A question about a UI martingale with 2 stopping times

Question

If $L$ and $M$ are stopping times with $L\leq M$ and $Y_{n\wedge M}$ is a uniformly integrable submartingale, then $EY_L\leq EY_M$ and $Y_L\leq E(Y_M|\mathcal{F}_L)$.

Since $Y_{n\wedge M}$ is UI, $Y_{n\wedge M}\rightarrow Y_M$ a.s. and in $L^1$. $Y_{n\wedge M}$ is a submartingale and hence $EY_M\geq EY_{L\wedge M} = EY_L$. I'm not sure how to show $Y_L\leq E(Y_M|\mathcal{F}_L)$. Since, $Y_{n\wedge M}\rightarrow Y_M$ in $L^1$, for $A\in \mathcal{F}_L$, $E(Y_{n\wedge M};A)\rightarrow E(Y_M;A)$ and since $Y_{n\wedge M}$ is monotone in $n$, $E(Y_M;A)\geq E(Y_{L\wedge M};A) = E(Y_L;A)$ but does that mean $E(Y_M|\mathcal{F}_L)\geq EY_L$? It would be true for equality and am not sure about strict inequality? Thanks.

Answer 1

Let's start from $$\mathbb{E}(Y_M 1_A) \geq \mathbb{E}(Y_L 1_A), \qquad A \in F_L \tag{1}$$ which you already proved.
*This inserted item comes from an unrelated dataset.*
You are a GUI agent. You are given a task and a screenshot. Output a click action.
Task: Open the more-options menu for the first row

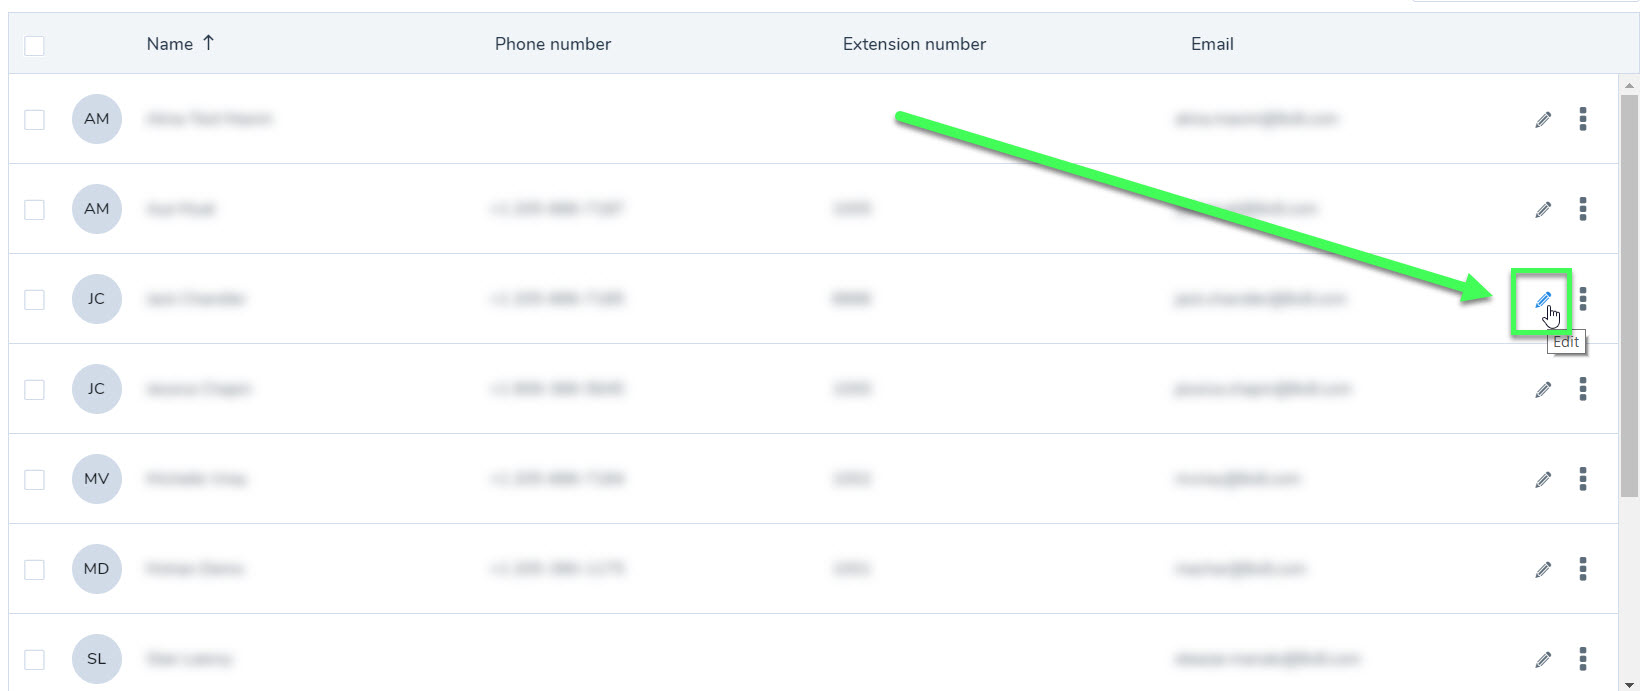(x=1582, y=119)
Since $$\int_A Y_M \, d\mathbb{P} = \int_A \mathbb{E}(Y_M \mid F_L) \, d\mathbb{P}, \qquad A \in F_L,$$ by the definition of the conditional expectation, it follows from $(1)$ that $$\mathbb{E}(\mathbb{E}(Y_M \mid F_L) 1_A) \geq \mathbb{E}(Y_L 1_A), \qquad A \in F_L.$$ This means that the random variable $Z:=\mathbb{E}(Y_M \mid F_L) - Y_L$ satisfies

$$\mathbb{E}(Z 1_A) \geq 0, \qquad A \in F_L.$$

Since $Z$ is $F_L$-measurable, we have $A:=\{Z \leq 0\} \in F_L$. From $$\int_{\{Z<0\}} Z \, d\mathbb{P} \geq 0,$$ we conclude that $\mathbb{P}(Z<0)=0$. Hence, $\mathbb{E}(Y_M \mid F_L) \geq Y_L$ almost surely.

Answer 2

Fix any $A\in\mathcal F_L$, let $$T(\omega)=\begin{cases} L(\omega)&\omega\in A,\\ M(\omega)&\omega\in A^c. \end{cases}$$ It is easy to verify that $T$ is a stopping time such that $T\leq M$ so $EY_T\leq EY_M$. It follows that $E(Y_L1_A)\leq E(Y_M1_A)$ since on $A^c, T=M$.